En mayo de 1996, cuando se elaboró un censo intermedio (pues se hacen siempre cada diez años), estaban empadronados en la ciudad 51.871 personas con menos de 25 años de edad. Por contra, en el padrón del 1 de enero de 2012, esta cifra había bajado hasta apenas 28.329 personas, lo que supone un descenso del 45,38%. El INE publicó esta semana los datos del padrón cerrado al 1 de enero de 2013. Aún no se han hecho públicas las cifras por grupo de edad, pero Cádiz volvió a perder población en el último año, cerca de un millar de vecinos, por lo que estos parámetros seguirán siendo negativos.

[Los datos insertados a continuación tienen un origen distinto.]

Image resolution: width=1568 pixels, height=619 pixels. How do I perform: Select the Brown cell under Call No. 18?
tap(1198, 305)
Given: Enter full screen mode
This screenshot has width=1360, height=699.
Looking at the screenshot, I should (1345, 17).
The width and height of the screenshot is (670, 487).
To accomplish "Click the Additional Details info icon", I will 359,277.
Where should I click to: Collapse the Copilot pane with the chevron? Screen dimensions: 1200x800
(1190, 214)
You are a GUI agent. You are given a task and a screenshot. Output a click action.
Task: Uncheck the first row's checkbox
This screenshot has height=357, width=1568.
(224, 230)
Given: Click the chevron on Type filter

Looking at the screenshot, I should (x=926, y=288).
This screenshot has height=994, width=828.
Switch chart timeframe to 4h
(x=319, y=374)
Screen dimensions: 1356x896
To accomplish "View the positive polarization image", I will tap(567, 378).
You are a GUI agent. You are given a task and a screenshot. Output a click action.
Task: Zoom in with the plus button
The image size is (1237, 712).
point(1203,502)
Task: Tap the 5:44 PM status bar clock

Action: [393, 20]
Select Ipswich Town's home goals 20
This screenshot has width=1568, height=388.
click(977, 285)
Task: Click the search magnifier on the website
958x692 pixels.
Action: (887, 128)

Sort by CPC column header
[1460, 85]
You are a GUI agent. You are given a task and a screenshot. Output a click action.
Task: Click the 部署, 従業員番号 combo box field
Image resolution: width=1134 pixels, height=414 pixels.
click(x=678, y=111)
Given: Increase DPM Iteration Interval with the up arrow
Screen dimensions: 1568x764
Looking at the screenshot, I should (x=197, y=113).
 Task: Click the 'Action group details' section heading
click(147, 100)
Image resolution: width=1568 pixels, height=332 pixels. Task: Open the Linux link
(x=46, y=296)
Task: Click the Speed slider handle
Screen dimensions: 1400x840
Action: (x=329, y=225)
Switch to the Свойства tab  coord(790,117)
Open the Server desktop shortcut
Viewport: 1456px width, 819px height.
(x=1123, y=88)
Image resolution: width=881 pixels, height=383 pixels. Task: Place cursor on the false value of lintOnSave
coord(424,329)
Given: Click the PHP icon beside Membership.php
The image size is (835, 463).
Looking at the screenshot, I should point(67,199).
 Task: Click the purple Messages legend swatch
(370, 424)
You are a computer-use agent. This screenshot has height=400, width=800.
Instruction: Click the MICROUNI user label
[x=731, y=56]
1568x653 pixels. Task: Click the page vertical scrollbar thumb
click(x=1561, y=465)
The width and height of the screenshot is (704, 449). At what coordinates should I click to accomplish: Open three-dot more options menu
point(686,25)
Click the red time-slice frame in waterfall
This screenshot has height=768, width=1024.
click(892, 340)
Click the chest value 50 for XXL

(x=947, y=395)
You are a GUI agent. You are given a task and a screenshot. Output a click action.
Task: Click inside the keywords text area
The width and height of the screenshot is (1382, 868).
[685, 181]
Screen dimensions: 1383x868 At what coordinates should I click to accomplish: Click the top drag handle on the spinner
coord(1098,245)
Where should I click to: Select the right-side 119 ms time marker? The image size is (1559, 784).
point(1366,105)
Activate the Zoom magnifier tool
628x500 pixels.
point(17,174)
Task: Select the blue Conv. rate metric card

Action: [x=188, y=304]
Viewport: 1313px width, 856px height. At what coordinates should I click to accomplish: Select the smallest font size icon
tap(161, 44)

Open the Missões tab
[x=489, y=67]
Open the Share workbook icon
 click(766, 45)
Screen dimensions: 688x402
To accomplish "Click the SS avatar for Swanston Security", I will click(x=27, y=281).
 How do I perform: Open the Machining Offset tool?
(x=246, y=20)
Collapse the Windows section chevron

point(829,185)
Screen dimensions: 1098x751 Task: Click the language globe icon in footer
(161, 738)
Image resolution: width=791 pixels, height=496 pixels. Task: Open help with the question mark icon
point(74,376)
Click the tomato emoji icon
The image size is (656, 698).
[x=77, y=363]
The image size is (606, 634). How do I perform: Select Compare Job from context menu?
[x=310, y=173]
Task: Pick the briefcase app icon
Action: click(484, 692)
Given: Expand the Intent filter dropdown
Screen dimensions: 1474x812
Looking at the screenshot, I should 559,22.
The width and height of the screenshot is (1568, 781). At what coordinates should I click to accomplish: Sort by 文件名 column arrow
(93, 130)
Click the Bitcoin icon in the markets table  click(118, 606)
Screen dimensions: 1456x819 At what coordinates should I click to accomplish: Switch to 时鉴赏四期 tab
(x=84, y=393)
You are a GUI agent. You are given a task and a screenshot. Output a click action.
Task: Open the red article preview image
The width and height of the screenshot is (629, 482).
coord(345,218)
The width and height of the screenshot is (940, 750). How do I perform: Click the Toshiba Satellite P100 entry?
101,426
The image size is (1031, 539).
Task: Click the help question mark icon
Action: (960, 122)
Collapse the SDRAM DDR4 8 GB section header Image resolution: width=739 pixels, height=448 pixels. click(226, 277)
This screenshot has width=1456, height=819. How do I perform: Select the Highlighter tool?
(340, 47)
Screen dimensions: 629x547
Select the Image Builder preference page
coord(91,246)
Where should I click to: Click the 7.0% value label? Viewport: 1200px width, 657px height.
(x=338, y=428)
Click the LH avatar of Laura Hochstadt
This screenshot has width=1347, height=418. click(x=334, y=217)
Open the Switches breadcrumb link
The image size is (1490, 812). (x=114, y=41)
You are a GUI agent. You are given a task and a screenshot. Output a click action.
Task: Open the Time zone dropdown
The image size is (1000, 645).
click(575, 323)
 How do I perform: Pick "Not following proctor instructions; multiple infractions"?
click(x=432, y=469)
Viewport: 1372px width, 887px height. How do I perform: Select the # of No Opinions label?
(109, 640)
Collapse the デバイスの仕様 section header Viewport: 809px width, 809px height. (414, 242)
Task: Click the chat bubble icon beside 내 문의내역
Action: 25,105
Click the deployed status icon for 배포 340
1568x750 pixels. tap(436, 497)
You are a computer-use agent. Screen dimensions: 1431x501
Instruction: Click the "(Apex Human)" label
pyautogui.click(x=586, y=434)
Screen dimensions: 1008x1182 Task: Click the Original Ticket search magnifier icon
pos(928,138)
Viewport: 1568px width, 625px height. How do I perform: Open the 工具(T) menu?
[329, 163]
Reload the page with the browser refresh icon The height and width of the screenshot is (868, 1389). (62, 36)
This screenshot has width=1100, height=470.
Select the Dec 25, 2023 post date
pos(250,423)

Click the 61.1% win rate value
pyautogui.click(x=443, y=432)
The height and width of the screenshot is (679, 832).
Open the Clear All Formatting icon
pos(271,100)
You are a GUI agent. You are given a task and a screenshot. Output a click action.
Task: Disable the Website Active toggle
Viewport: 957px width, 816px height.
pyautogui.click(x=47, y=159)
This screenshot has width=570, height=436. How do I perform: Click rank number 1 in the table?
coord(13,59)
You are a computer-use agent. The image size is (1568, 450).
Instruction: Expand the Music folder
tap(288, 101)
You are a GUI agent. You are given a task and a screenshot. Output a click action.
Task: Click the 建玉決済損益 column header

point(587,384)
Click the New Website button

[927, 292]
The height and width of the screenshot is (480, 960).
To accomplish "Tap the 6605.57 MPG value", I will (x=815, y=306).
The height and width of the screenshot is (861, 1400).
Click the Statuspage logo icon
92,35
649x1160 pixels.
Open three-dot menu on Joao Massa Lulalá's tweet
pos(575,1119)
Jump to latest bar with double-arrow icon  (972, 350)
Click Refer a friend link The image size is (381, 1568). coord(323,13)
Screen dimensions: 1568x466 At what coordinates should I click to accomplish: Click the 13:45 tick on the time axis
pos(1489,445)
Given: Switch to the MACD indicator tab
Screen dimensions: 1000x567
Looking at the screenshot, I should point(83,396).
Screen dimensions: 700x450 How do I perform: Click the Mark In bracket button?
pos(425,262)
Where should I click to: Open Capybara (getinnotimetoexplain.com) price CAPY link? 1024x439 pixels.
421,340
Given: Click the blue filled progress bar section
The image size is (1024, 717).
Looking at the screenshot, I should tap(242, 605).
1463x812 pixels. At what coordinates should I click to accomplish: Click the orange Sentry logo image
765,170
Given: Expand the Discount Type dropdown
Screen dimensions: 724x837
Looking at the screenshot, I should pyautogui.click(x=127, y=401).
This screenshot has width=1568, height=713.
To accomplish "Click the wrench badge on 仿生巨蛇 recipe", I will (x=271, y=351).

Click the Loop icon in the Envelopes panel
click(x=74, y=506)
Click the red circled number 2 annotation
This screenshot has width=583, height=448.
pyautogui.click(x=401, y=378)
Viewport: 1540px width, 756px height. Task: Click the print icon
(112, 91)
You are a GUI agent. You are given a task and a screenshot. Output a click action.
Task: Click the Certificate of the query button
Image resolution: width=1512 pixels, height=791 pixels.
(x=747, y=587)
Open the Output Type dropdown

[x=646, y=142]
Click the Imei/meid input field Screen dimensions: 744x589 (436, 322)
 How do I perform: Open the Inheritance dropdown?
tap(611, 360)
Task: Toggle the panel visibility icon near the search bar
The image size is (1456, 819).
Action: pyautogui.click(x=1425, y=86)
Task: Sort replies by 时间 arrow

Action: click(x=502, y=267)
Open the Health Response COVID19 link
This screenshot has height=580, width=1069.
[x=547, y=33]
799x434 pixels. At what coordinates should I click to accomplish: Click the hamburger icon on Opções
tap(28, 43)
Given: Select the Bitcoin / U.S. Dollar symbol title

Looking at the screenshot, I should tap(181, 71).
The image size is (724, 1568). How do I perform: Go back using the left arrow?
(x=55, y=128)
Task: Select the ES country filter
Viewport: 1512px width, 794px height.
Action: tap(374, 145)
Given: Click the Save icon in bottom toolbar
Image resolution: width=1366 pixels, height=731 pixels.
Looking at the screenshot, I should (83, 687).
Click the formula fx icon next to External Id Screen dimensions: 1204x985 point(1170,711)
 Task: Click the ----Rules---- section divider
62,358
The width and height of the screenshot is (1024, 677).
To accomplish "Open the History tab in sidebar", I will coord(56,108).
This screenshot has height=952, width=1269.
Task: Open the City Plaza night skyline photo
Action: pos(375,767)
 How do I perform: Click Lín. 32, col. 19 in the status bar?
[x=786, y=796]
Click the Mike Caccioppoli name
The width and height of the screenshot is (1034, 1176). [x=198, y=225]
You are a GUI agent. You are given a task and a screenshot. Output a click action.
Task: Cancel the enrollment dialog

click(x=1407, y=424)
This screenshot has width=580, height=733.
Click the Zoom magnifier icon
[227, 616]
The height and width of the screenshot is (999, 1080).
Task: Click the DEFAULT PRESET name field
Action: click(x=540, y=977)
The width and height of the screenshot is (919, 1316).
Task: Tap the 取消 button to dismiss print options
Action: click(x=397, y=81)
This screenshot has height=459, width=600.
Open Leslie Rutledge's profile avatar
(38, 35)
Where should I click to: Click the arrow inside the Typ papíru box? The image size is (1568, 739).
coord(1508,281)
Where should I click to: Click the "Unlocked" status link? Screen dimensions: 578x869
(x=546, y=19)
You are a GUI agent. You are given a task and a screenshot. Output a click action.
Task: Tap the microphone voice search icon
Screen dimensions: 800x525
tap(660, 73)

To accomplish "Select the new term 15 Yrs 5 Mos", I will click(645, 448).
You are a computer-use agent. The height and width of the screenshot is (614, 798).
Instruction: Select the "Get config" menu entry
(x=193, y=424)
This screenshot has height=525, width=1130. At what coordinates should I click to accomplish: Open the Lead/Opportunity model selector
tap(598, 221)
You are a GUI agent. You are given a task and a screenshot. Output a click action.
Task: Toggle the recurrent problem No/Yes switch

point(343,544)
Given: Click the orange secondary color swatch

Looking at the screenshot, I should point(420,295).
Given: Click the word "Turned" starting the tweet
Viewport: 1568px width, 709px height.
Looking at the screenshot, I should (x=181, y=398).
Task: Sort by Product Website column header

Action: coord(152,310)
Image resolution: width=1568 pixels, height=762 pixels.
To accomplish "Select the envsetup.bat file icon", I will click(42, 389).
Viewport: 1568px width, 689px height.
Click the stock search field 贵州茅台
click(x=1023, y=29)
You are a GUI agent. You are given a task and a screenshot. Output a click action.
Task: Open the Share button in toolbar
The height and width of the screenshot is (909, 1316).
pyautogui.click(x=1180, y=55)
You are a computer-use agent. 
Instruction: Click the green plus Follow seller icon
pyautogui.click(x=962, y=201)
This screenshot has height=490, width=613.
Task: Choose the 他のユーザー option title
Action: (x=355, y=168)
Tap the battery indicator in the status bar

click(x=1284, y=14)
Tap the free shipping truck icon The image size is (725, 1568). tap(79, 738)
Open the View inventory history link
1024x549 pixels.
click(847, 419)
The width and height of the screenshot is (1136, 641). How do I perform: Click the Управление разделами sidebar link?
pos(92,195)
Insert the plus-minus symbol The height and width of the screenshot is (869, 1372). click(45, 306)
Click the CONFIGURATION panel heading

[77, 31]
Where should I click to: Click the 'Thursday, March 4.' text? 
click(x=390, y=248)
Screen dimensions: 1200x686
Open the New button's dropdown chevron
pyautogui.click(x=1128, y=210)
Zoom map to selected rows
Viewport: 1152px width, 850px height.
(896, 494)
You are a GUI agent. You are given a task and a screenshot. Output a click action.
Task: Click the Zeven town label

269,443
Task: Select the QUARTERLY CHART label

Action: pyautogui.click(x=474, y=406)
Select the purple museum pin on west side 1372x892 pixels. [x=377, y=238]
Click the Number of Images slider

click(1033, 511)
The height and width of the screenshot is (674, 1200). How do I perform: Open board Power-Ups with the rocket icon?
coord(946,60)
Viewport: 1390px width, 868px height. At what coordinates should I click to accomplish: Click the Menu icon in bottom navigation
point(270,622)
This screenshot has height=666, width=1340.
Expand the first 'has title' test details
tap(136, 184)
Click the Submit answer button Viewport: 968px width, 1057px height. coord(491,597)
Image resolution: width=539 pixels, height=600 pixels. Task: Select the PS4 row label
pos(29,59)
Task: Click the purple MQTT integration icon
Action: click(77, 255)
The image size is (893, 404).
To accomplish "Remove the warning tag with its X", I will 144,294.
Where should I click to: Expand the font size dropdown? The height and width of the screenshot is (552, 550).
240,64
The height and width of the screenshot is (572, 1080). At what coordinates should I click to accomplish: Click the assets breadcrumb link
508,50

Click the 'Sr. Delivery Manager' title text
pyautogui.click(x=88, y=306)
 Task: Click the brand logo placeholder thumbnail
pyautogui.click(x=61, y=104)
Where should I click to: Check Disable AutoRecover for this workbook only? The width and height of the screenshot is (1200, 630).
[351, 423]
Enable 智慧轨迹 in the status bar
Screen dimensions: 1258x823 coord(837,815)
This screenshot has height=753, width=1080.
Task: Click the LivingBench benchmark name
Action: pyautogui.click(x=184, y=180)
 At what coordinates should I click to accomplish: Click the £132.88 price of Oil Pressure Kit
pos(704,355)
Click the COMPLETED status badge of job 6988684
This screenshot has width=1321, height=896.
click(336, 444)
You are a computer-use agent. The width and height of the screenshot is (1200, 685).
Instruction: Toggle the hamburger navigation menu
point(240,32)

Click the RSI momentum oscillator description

El gobierno municipal ha rechazado la visión negativa que del continuado descenso de la población se viene realizando en los últimos años. Se defiende que Cádiz es la segunda ciudad más densamente poblada de España (dato en todo caso referido a capitales de provincia, liderada por Barcelona, ya que hay una veintena de localidades del país con mayor densidad de habitantes que Cádiz), pero no se menciona la profunda evolución que la pirámide de población está sufriendo a la vez que sigue el descenso en el padrón. La capital logró a principios de los noventa su récord de población, con algo más de 156.000 habitantes, por lo que desde entonces ha perdido 34.000 vecinos. El Ayuntamiento elaboró en 2009, cuando entonces sí le preocupaba la pérdida de habitantes, su propio censo tras criticar las cifras manejadas por el INE, indicando que entonces la ciudad contaba con 143.175 habitantes.

El indiscutido envejecimiento de la población supone para la ciudad un incremento en los costes sociales, aumentando las necesidades de plazas asistenciales, especialmente la públicas atendiendo a la precaria situación económica del conjunto de la ciudad. Este colectivo ciudadano es el que menos gasta, lo que incide en el comercio tradicional, y si hasta ahora sus pensiones suponían una garantía, el recorte en las mismas ya impiden que sigan siendo el sustento de muchas familias.

Por contra, el descenso en el número de jóvenes ha provocado en los últimos años el cierre de varios colegios, una situación que se irá agravando a lo largo de la próxima década si persiste esta pérdida de población.